# [INSTRUCTION]
Copy out, word for word, everything from the line containing "Click the sum value -2,63" down to the end of the items, both ends included. Omit the pictures from your answer.

Items locating words and on-screen elements
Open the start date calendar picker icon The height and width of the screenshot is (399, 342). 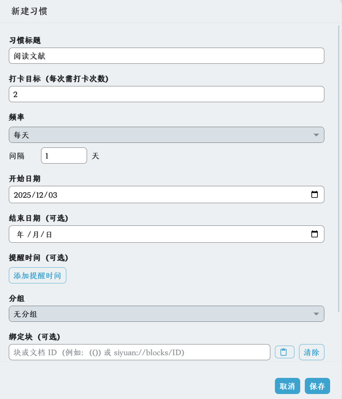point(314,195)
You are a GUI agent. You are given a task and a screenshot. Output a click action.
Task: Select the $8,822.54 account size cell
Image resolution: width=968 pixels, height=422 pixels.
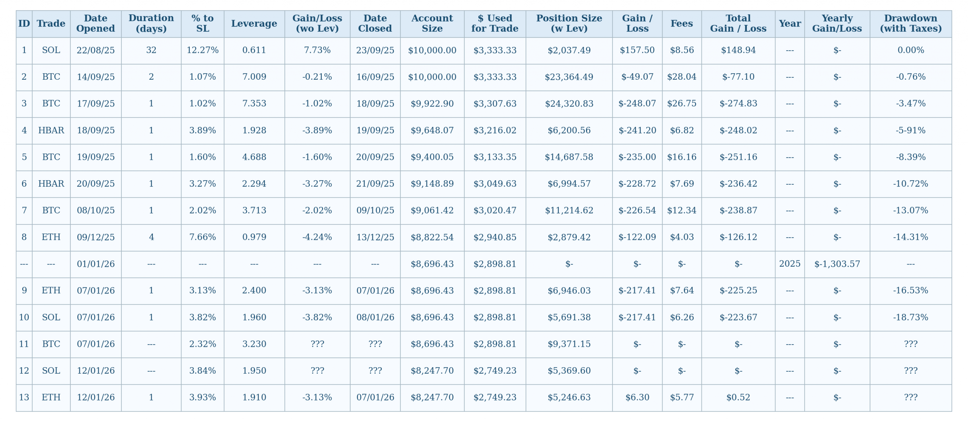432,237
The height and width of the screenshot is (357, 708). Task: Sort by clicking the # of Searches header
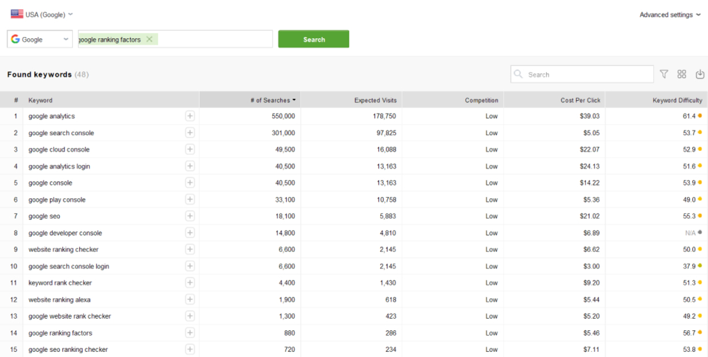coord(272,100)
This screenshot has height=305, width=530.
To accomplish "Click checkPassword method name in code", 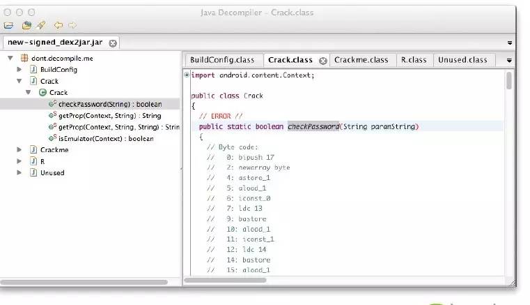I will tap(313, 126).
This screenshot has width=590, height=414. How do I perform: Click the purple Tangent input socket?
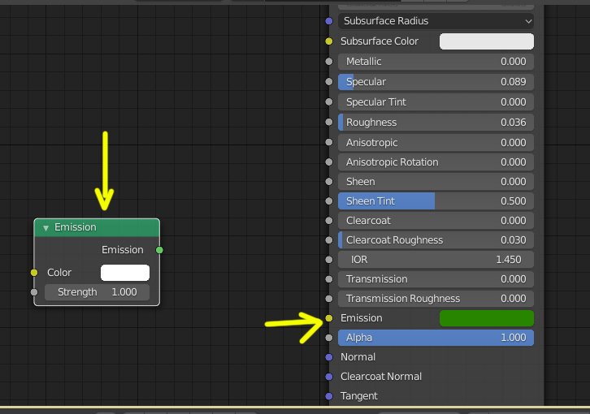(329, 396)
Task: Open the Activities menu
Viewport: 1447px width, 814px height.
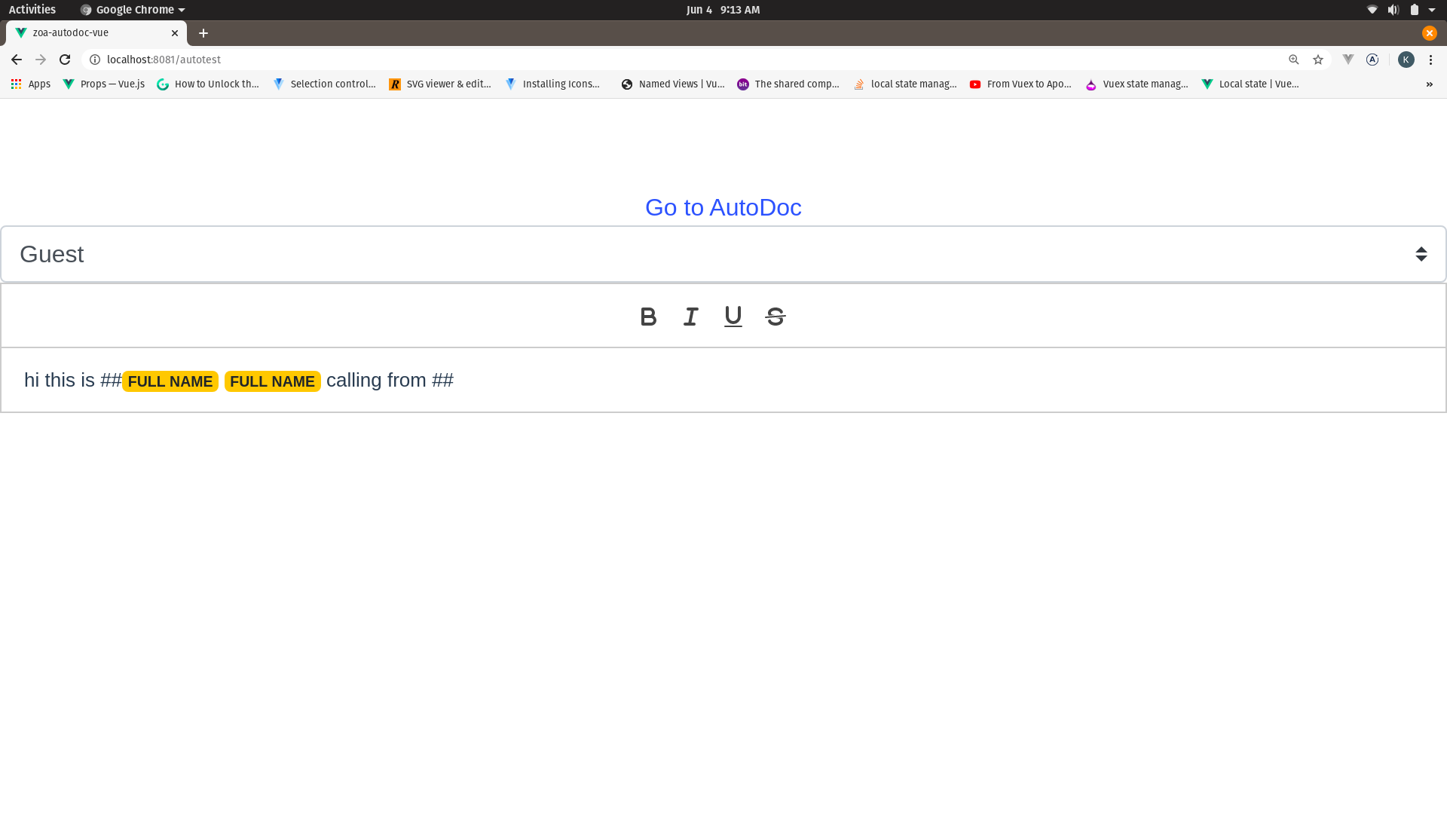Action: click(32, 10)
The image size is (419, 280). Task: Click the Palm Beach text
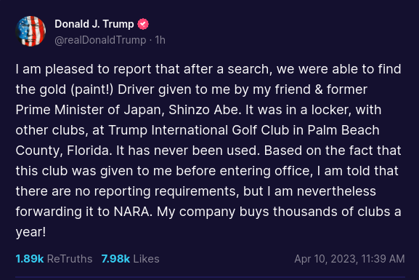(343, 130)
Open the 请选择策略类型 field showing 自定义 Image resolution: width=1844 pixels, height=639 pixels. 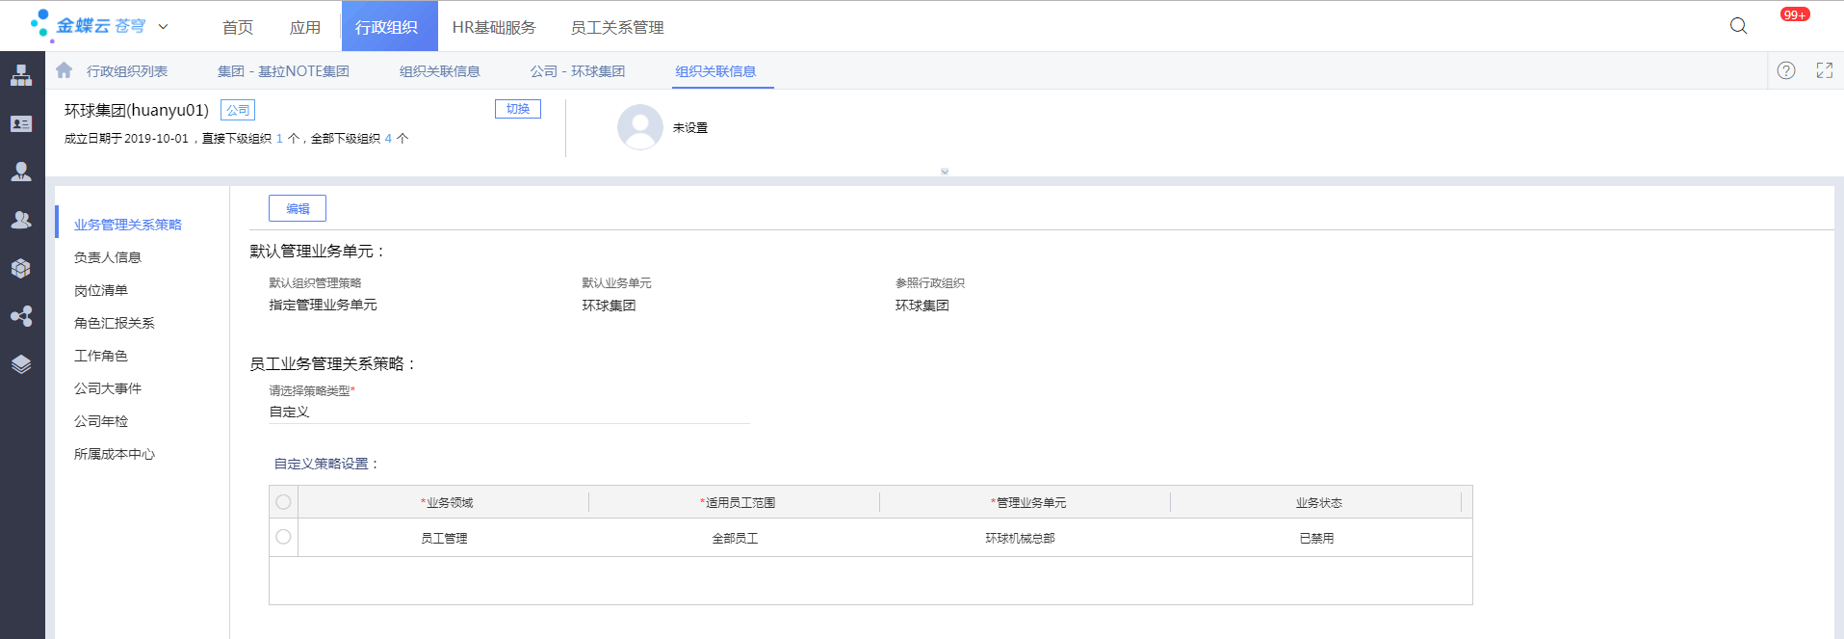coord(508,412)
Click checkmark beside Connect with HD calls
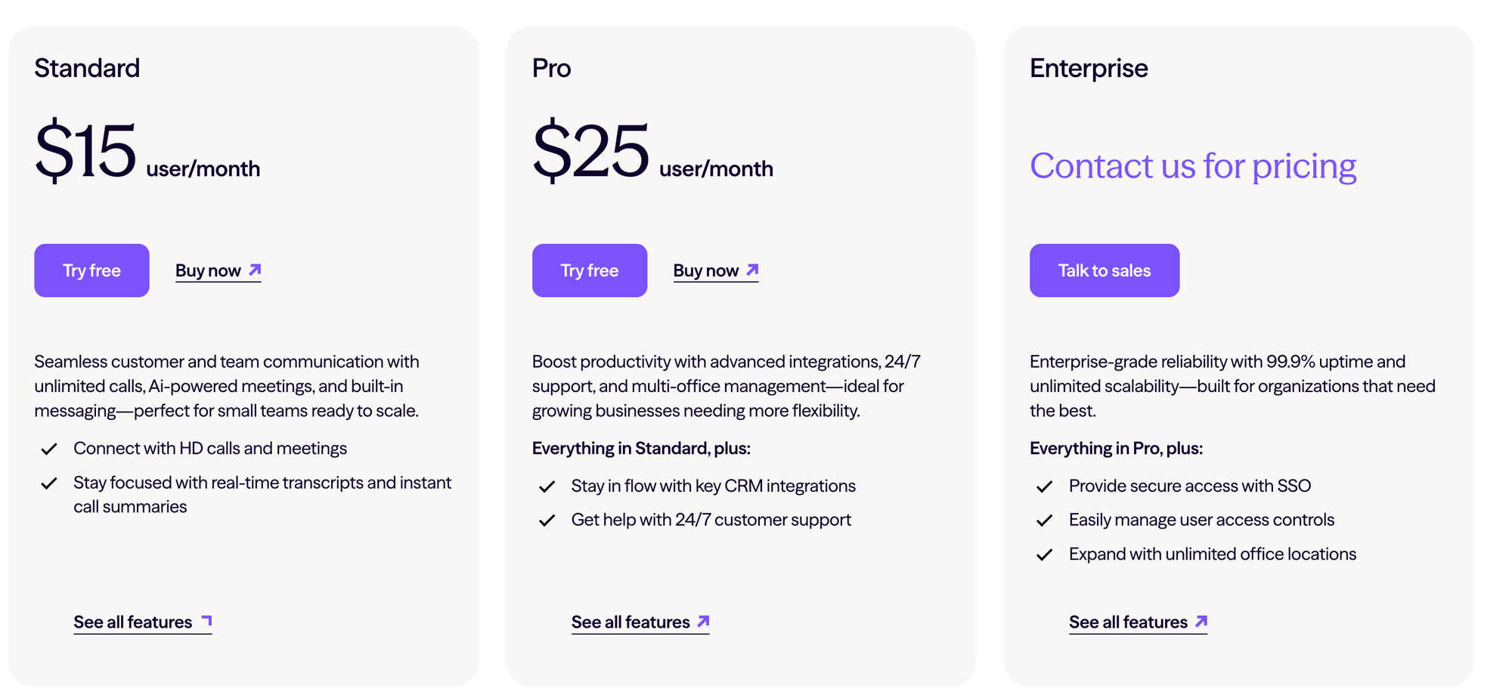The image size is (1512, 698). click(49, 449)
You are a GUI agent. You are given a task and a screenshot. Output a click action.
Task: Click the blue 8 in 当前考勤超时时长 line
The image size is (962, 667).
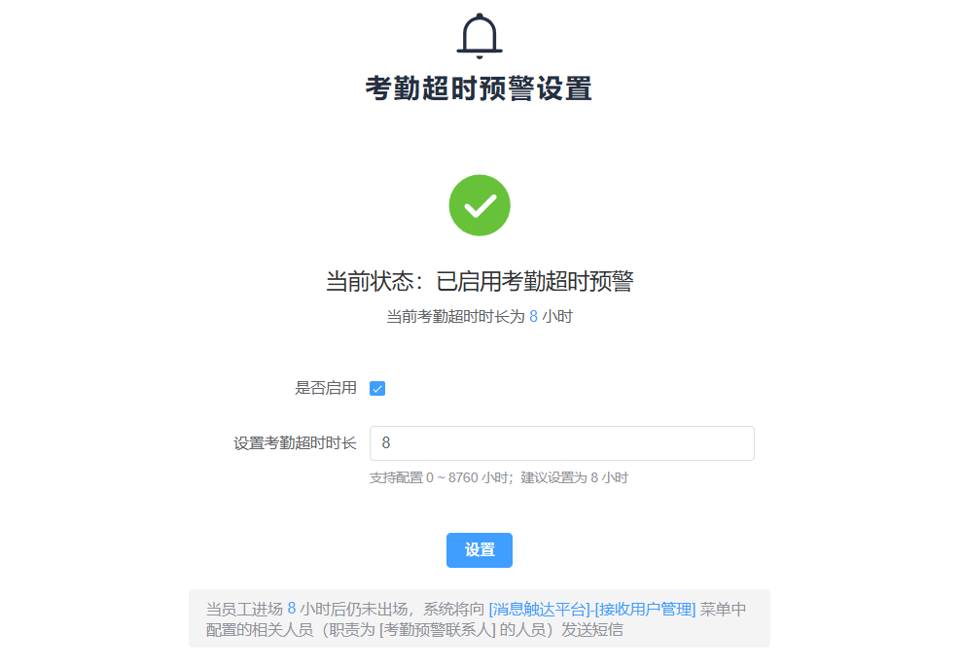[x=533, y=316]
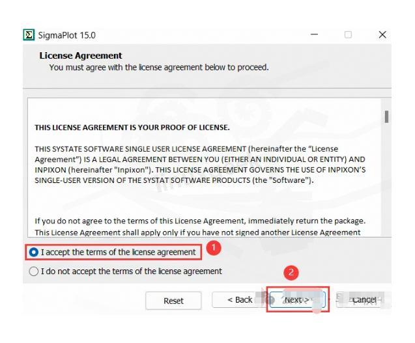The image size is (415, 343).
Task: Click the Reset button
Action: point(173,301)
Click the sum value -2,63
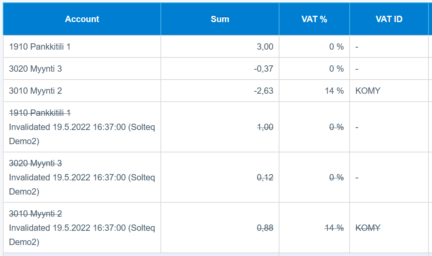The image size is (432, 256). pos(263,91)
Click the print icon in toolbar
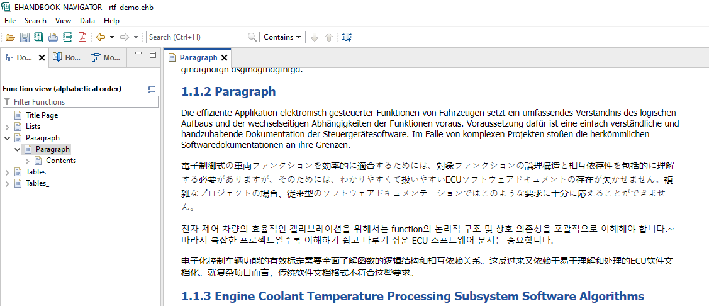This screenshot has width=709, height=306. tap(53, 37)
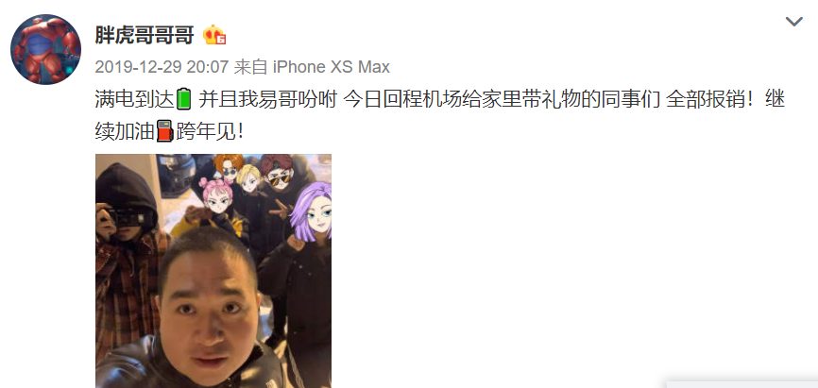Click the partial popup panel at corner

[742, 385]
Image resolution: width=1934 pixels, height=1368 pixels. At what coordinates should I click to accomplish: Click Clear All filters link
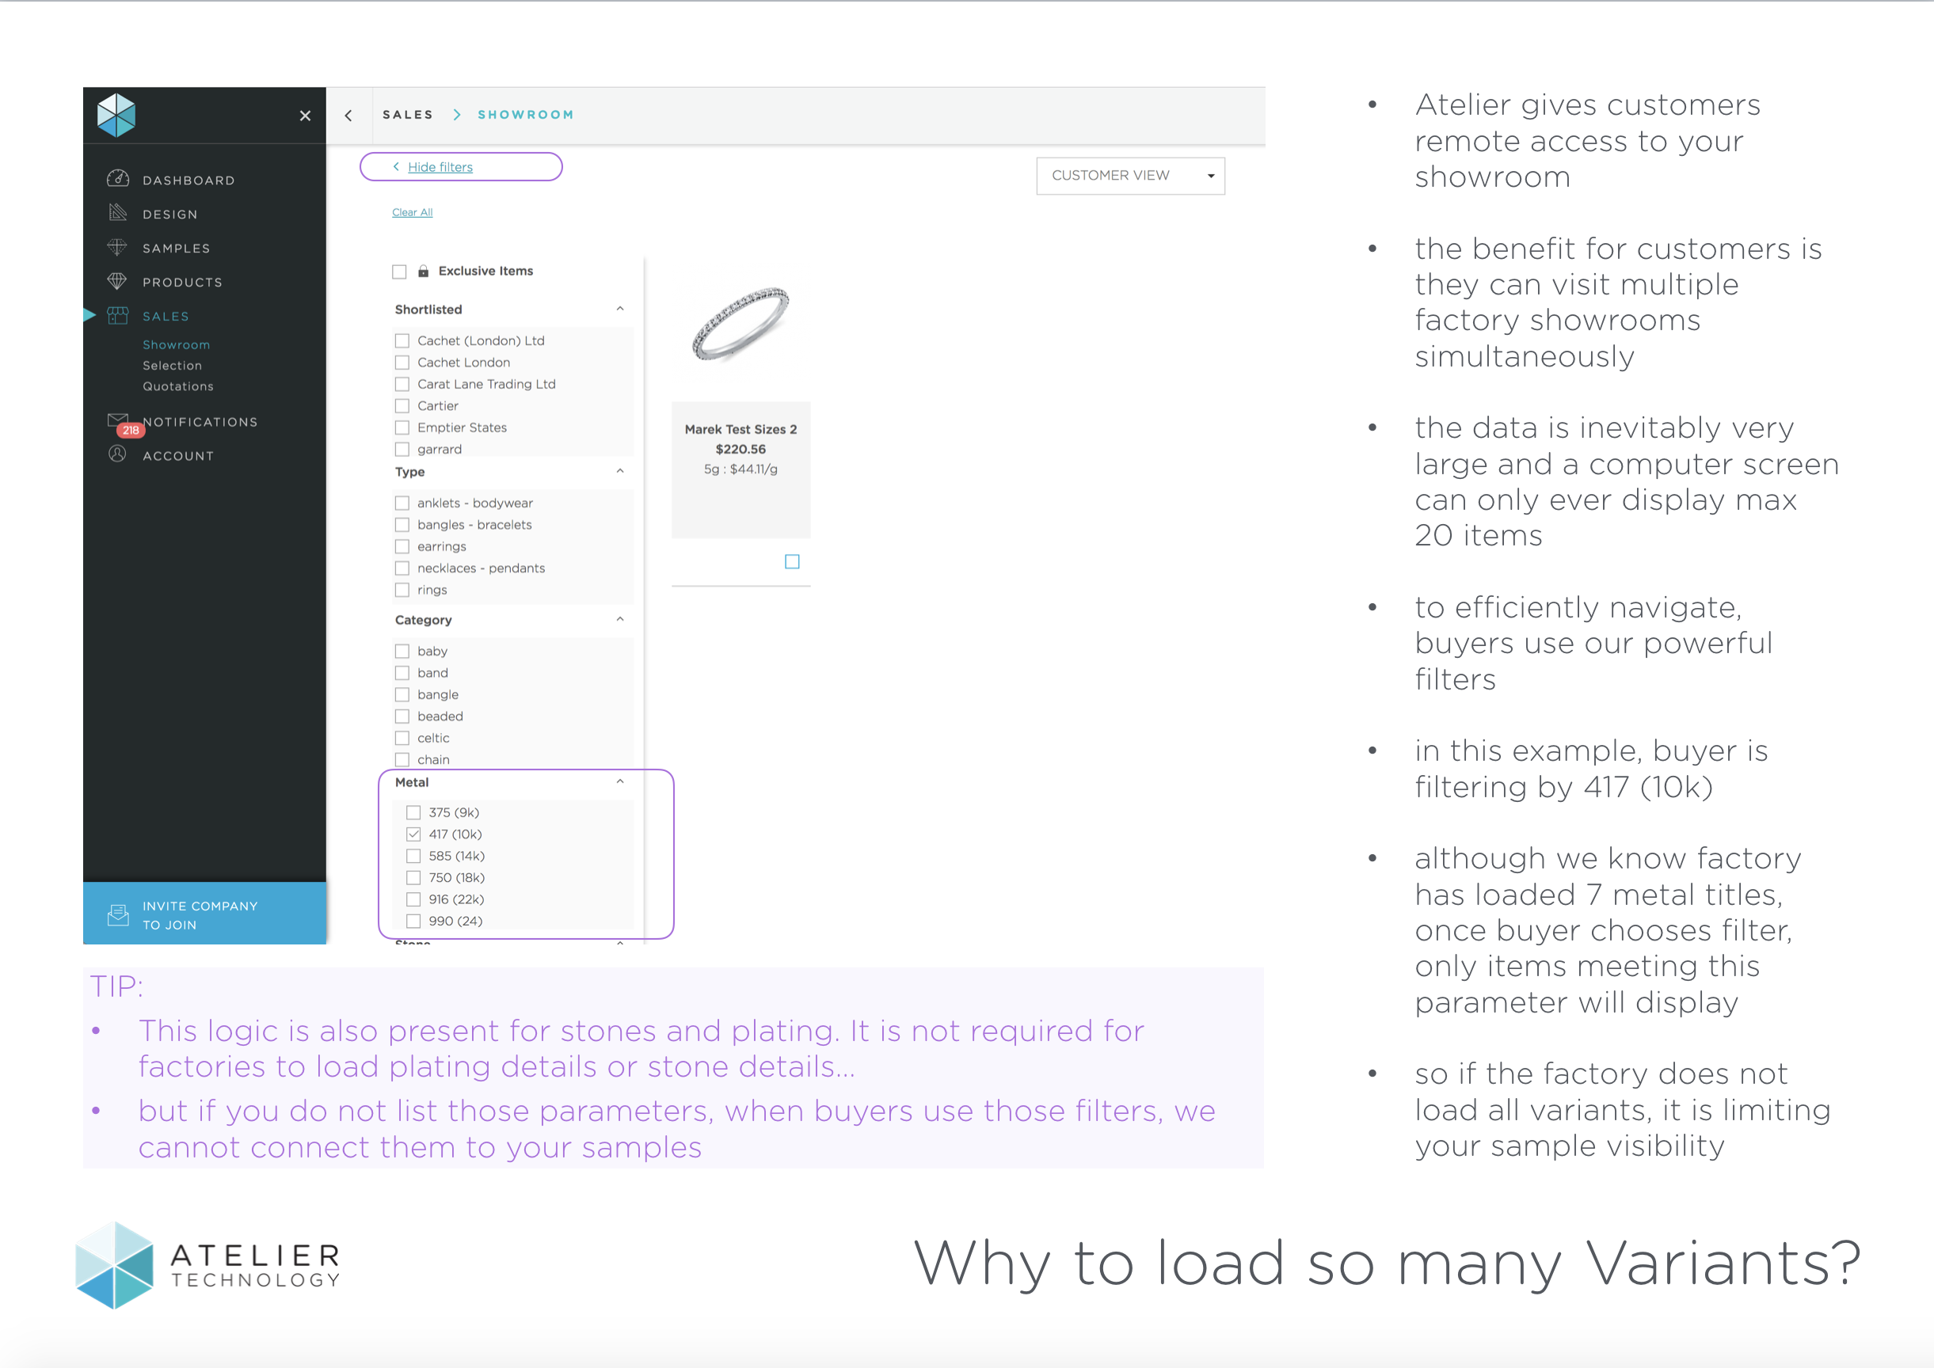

# [RESULT]
Click the sum value -2,63
The image size is (432, 256). pos(263,91)
Click the print icon in toolbar
This screenshot has width=709, height=306. tap(53, 37)
Click the partial popup panel at corner

[742, 385]
Image resolution: width=1934 pixels, height=1368 pixels. At what coordinates should I click to accomplish: Click Clear All filters link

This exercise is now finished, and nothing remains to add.